Instructions:
a: Reproduce everything in the Crew Jones text below, from "Crew Jones is" down to "with Jerree Small.".
b: Pick up the Crew Jones text below where it ends and write what comes next, leaving the listing after it aside.

Excerpt:

------------------------------------------------------------------------

Crew Jones is an American Hip hop band from Duluth, Minnesota.  Since releasing their full debut album "Who's Beach" in 2003, the band has performed with Charlie Parr.

Crew Jones often performs at the Homegrown Music Festival in Duluth, Minnesota. They are credited with coining the term "barncore" to describe their style of music.  Their name is taken from the hero in the 1986 film RAD. Burly Burlesque and Mic Trout are members of Southwire with Jerree Small.

Lineup
 Burly Burlesque-- vocals
 Mic Trout-- organ, vocals
 "'Henry 'Big Paw' Lewis"' -- vocals, percussion

Discography

Studio albums
 Who's Beach - (Self-Released, 2003)

EPs
 The Kids are Alright - (Shaky Ray Records, 2001)

------------------------------------------------------------------------

Data excerpt:
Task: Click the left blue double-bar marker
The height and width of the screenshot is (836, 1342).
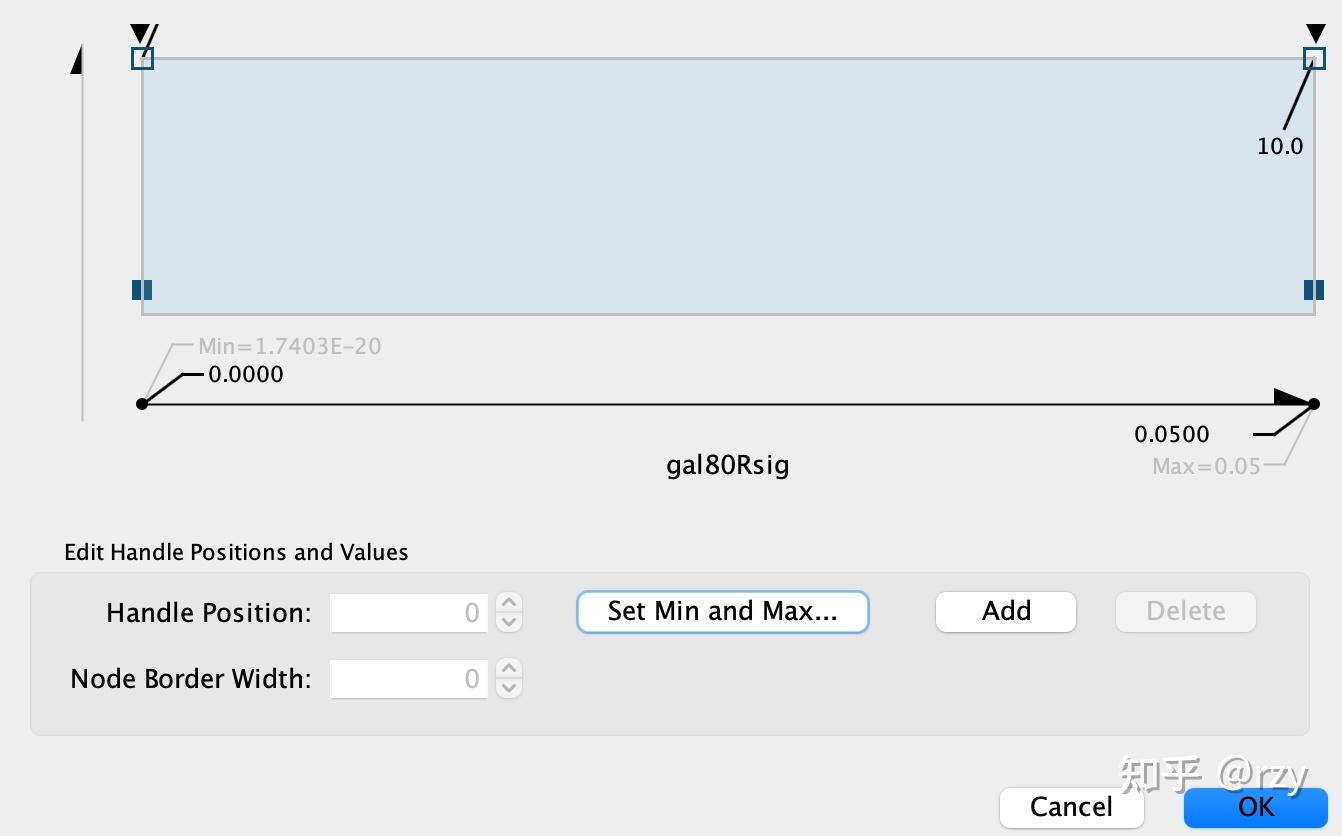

------------------------------------------------------------------------

Written responses:
a:
Crew Jones is an American Hip hop band from Duluth, Minnesota.  Since releasing their full debut album "Who's Beach" in 2003, the band has performed with Charlie Parr.

Crew Jones often performs at the Homegrown Music Festival in Duluth, Minnesota. They are credited with coining the term "barncore" to describe their style of music.  Their name is taken from the hero in the 1986 film RAD. Burly Burlesque and Mic Trout are members of Southwire with Jerree Small.

b:
Singles
 "Self-titled Split" (split single with I Am the Slow Dancing Umbrella) - (Self-Released, 2004)

Compilations
 The Audiophile's Guide to the Twin Cities - (Copy Cats Media, 2004)
 Low Remixed - (Chairkickers' Union Music, 2005)
 Homegrown Rawk and/or Roll: Starfire's Mix - (Homegrown Music Festival, 2008)

References
Julin, Chris. Hip-hop from the North Woods Minnesota Public Radio, November 19, 2004.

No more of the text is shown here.